Mülheim. .

Rund 3500 Menschen, die im engsten Zirkel um die Bombe leben oder arbeiten, wurden gestern früh evakuiert. Niemand durfte mehr im Umkreis von 500 Metern um die Fundstelle bleiben. Die allermeisten kamen bei Verwandten oder Freunden unter, die 120 Bewohner des städtischen Seniorenheims Auf dem Bruch, darunter 19 bettlägerige Leute, wurden auf die Häuser Gracht bzw. Kuhlendahl verteilt.

So war es am offiziellen Betreuungsplatz, in der Mensa der Gustav-Heinemann-Schule, recht leer. „Wir können hier locker weit über 500 Leute mit Sitzplätzen versorgen“, erklärte Michael Thommessen, einer von ca. 60 ehrenamtlichen Rot-Kreuz-Helfern, die sich vor allem der Senioren annahmen. In der Schulkantine wurden aber letztlich nur 63 Leute gezählt, die – bescheiden versorgt mit Kaffee und Wasser, später Keksen – an Gruppentischen auf die Entschärfung warteten. Im Freizeitraum eine Etage höher hatten vier Sozialpädagoginnen aus dem Gesamtschul-Team einen ausgesprochen ruhigen Morgen: kaum ein halbes Dutzend Kinder war da.

"Ich fange gleich an zu weinen."

Überwiegend grauhaarige Bürger hatten sich zur Boverstraße bringen lassen, viele mit Gehhilfen. Die zehn Metallbetten, die man in einem Nebenraum hinter Sichtschutz aufgestellt hatte, blieben leer. Für den Ernstfall gerüstet war die evangelische Notfallseelsorge – und gleich mit acht Geistlichen in schweren violetten Westen erschienen. Warum so viele? „Weil Hunderte von Menschen hierher kommen könnten“, antwortete Pfarrer Michael Manz, darunter viele, die vielleicht aus aktuellem Anlass von quälenden Kriegserinnerungen heimgesucht werden.

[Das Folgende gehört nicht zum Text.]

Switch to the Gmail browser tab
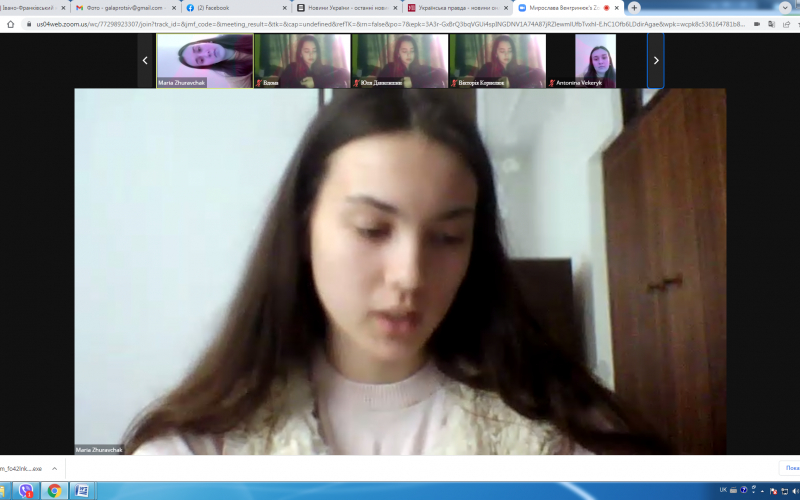The image size is (800, 500). (x=120, y=7)
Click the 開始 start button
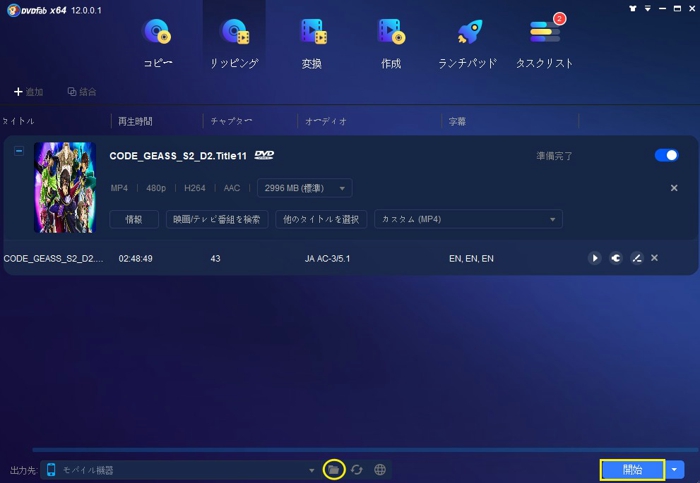Viewport: 700px width, 483px height. click(x=632, y=469)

Wie Hans und Liane Albrecht, ein Ehepaar von 81 bzw. 78 Jahren. „Wir haben die Kriegszeit voll mitgemacht“, sagen beide, die auf der Straße Eigene Scholle wohnen, vielleicht 250 Meter von der Fliegerbombe entfernt. Die alte Dame meint, mit feuchten Augen: „Mich braucht man nicht danach zu fragen. Ich fange gleich an zu weinen.“

Angst, dass etwas passieren könnte

Tränen fließen auch bei der zweijährigen Leyla, aber nur aus Müdigkeit, hängend auf Mamas Schoß. Mit insgesamt drei kleinen Kindern und dem Linienbus ist Familie Krasnici in aller Frühe zum Evakuierungsraum gekommen. Sulltan, der Vater, wirkt nervös: „Ich habe natürlich Angst: Wenn etwas passieren sollte, wo sollen wir hingehen? Wo sollen wir schlafen?“ Es scheinen nicht viele im Raum zu sein, die diese Sorge des jungen Mannes teilen.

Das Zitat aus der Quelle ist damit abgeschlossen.